* [EXTRAIT DU DOCUMENT]:
---------------

Le paysage, dernière parution de Thierry Paquot, est une nouvelle édition augmentée qui fait suite à celle de 2016. Le propos de l’auteur à travers cette collection, « Repères », est justement de donner quelques repères épistémologiques et historiographiques sur la notion de paysage. D’un abord simple, l’ouvrage n’en demeure pas moins, comme il est coutume chez Paquot, extrêmement précis et étayé par de nombreuses références (14 pages de bibliographie, 338 indications, soit 30 de plus que dans la précédente édition). Issu du vocabulaire des peintres au XVIe siècle, le mot « paysage » a progressivement conquis d’autres domaines et acquis d’autres sens selon les disciplines. La notion est aujourd’hui polysensorielle et se place entre « milieu », « environnement » et « nature » quitte à provoquer quelques confusions. L’ouvrage de Thierry Paquot est un véritable état de l’art sur le « paysage ». Le philosophe examine aussi bien les paysages, ruraux comme urbains, et leur patrimonialisation, les transformations du sentiment de nature que ses représentations.

            Dans les deux premières parties, Paquot, en fin lexicographe, revient sur le mot et son histoire puis sur la notion au prisme de différents domaines de la pensée (géographie, philosophie, anthropologie etc.). Avec Alain Roger, il revient sur l’esthétisation, l’artialisation, de la nature à travers la représentation paysagère. Il écrit : « les paysages participent à une sorte d’esthétisation de l’environnement […] et, en cela, ils sont polysensoriels et par conséquent subjectifs, d’où une culture paysagère spécifique à chacun et un degré d’attention paysagère différent d’un individu à un autre » (p.9). Il emprunte aux géographes Roger Brunet, Robert Ferras et Hervé Théry la définition qu’ils donnent en 1992 dans Les mots de la géographie : « Le paysage est donc une apparence et une représentation ; un arrangement d’objets visibles perçu par un sujet à travers ses propres filtres, ses propres humeurs, ses propres fins » (p.16). Le paysage est donc un artefact qui convoque trois pratiques, selon Maurice Ronai (1976) : la géoscopie (étude du point de vue), la géographie (discours sur les territoires) et la géosémie (étude des significations d’un paysage). Thierry Paquot met l’accent sur la particularité du « paysage urbain ». Ce dernier ne s’embrasse pas d’un seul coup d’œil comme une vue panoramique, il se traverse, se parcourt, se visite. Le paysage urbain se veut être un réseau et non une vue. C’est un transport et non une image. Un échange et non une icône.

---------------

* [CONSIGNE 1]:
Dans la liste, recopiez à l'identique les lignes qui vont de celle contenant « Given: Click the 23 rating badge for FessHP » jusqu'à celle contenant « Open the search », les deux incluses.

* [ENTRÉES DE DONNÉES]:
---------------

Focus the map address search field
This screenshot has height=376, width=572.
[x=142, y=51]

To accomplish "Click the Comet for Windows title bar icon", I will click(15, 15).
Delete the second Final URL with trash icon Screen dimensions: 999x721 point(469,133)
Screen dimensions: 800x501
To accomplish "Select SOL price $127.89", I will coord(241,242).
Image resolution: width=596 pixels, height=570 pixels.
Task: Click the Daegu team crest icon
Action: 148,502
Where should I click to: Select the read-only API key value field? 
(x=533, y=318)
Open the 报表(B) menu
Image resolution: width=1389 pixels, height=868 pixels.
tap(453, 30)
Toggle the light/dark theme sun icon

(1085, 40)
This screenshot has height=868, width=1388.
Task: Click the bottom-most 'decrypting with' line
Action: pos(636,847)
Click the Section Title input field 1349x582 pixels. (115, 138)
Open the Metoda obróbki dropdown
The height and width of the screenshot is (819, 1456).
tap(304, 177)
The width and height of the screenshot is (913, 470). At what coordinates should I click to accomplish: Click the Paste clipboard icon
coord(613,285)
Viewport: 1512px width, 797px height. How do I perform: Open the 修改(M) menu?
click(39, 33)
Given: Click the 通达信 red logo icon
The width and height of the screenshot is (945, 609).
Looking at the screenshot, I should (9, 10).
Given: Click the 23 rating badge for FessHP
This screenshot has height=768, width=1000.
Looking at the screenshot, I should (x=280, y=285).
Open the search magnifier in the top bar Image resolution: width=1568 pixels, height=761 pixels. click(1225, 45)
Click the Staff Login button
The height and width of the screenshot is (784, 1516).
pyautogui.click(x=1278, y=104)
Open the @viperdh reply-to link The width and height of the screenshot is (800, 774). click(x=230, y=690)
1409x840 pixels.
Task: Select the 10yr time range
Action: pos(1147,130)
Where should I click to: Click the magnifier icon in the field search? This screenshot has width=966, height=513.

---------------

* [CONSIGNE 2]:
D'après l'extrait sur le paysage, de quel vocabulaire le mot « paysage » est-il issu au XVIe siècle ?

* [RÉPONSE 1]:
Given: Click the 23 rating badge for FessHP
This screenshot has height=768, width=1000.
Looking at the screenshot, I should (x=280, y=285).
Open the search magnifier in the top bar Image resolution: width=1568 pixels, height=761 pixels. click(1225, 45)

* [RÉPONSE 2]:
Du vocabulaire des peintres.